§ TASK INSTRUCTIONS: In the court opinion excerpt below, why does the writer say there is no need to decide whether Patane applies? Answer in one to three sentences.

§ SELECTED PASSAGE:
┄┄┄┄┄┄┄┄┄┄

Also prior to trial, the defendant subpoenaed the office of the corporation counsel of the city of New Haven and the keeper of records of the New Haven police department for, inter alia, Freeman's personnel records. The defendant claimed that those files were necessary because Freeman's testimony on the witness stand during the suppression hearing was inconsistent with his police report. The office of the corporation counsel and the department of police services moved to quash the defendant's subpoena of police personnel records. In addition, the state moved for a protective order for those records. The court granted both motions.State v. Betances, 265 Conn. 493, 496-99 (2003) (footnotes omitted).
On June 13, 2001, after a jury trial in the state superior court, petitioner was convicted of possession of narcotics with intent to sell, see Conn. Gen. Stat. § 21a-277(a), and possession of narcotics within 1500 feet of a school, see Conn. Gen. Stat. § 21a-279(d). He was sentenced to seventeen years' imprisonment.
Petitioner appealed his conviction on three grounds: (1) the trial court denied his motion to suppress the vomited heroin in violation of his Fifth Amendment right against self-incrimination, (2) the trial court denied his request for in camera review of the arresting officer's personnel file, and (3) the trial court improperly instructed the jury on reasonable doubt. See Betances, 265 Conn. at 494. The Connecticut Supreme Court affirmed petitioner's conviction in August 2003.
III. Discussion
The petition raises the same three claims rejected by the Connecticut Supreme Court. Each claim is discussed below.
A. Suppression of the Heroin
Petitioner first challenges the trial court's denial of his motion to suppress the heroin he vomited in the ambulance. He argues that, because he was not advised of his Fifth Amendment rights before being asked whether he had ingested drugs, the heroin was the product of a statement obtained in violation ofMiranda v. Arizona, 384 U.S. 436 (1966). The Superior Court held that Miranda required suppression of the statement but not the heroin. The Connecticut Supreme Court found it unnecessary to decide whether the heroin was a product of the statement because it concluded that the statement itself was admissible under the public safety exception to Miranda.
In a case decided after the Connecticut Supreme Court's decision, the Supreme Court held that the Fifth Amendment does not require the exclusion of physical evidence obtained as a result of a defendant's voluntary statements made without notice of his Miranda rights. See United States v. Patane, 542 U.S. 630, 643, 645 (2004) (plurality and concurring opinions). I need not decide whether Patane applies in this case because I find that the Connecticut Supreme Court reasonably concluded that the underlying statement did not violate Miranda. See New York v. Quarles, 467 U.S. 649, 660 n. 9 (1984) ("Because we hold that there is no violation of Miranda in this case, we have no occasion to reach arguments . . . that the gun is admissible . . . because it is nontestimonial. . . .").

┄┄┄┄┄┄┄┄┄┄

§ DATA EXCERPTS:

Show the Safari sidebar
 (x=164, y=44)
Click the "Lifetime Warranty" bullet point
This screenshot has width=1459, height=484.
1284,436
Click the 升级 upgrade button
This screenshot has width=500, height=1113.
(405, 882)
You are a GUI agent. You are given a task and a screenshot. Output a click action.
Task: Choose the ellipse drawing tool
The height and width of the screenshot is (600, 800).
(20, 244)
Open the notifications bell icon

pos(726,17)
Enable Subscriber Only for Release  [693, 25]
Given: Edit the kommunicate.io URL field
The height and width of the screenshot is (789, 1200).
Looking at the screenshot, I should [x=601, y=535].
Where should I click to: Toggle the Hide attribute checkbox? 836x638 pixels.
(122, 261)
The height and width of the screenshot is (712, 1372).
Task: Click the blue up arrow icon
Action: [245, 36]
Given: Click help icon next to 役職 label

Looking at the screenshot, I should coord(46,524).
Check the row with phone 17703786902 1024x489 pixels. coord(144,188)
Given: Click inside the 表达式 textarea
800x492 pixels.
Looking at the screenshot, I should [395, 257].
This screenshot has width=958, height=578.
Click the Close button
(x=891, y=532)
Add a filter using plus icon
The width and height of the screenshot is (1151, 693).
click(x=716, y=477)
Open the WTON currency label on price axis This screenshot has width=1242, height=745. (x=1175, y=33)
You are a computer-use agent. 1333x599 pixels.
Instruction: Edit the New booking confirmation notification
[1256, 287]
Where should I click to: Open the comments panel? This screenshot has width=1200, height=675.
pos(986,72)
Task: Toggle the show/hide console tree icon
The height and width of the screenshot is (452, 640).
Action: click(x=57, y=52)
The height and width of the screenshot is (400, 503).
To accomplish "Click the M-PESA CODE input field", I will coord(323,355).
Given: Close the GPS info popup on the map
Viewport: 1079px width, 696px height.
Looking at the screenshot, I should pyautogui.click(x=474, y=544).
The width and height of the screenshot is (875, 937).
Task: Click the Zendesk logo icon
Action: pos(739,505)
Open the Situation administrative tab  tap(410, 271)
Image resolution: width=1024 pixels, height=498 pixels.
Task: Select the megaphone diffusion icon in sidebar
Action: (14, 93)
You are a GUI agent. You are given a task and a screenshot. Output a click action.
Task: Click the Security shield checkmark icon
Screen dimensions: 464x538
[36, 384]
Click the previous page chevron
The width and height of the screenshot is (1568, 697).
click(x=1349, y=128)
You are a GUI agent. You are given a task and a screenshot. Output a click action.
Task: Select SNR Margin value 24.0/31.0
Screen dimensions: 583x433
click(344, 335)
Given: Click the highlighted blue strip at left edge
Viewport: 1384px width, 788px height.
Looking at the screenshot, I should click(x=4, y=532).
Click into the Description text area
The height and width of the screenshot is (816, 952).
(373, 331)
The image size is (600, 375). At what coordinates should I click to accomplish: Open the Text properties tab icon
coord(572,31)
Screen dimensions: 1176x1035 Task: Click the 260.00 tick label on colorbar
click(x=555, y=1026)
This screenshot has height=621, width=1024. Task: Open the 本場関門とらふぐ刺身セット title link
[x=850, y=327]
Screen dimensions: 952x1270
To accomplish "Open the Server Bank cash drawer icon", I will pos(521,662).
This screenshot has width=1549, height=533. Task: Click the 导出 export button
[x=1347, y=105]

┄┄┄┄┄┄┄┄┄┄

§ RESPONSE FOR THIS EXERCISE: The writer finds that the Connecticut Supreme Court reasonably concluded that the underlying statement did not violate Miranda. The writer supports this approach by citing New York v. Quarles. In that case, having held there was no Miranda violation, the Court had no occasion to reach arguments that the gun was admissible because it was nontestimonial.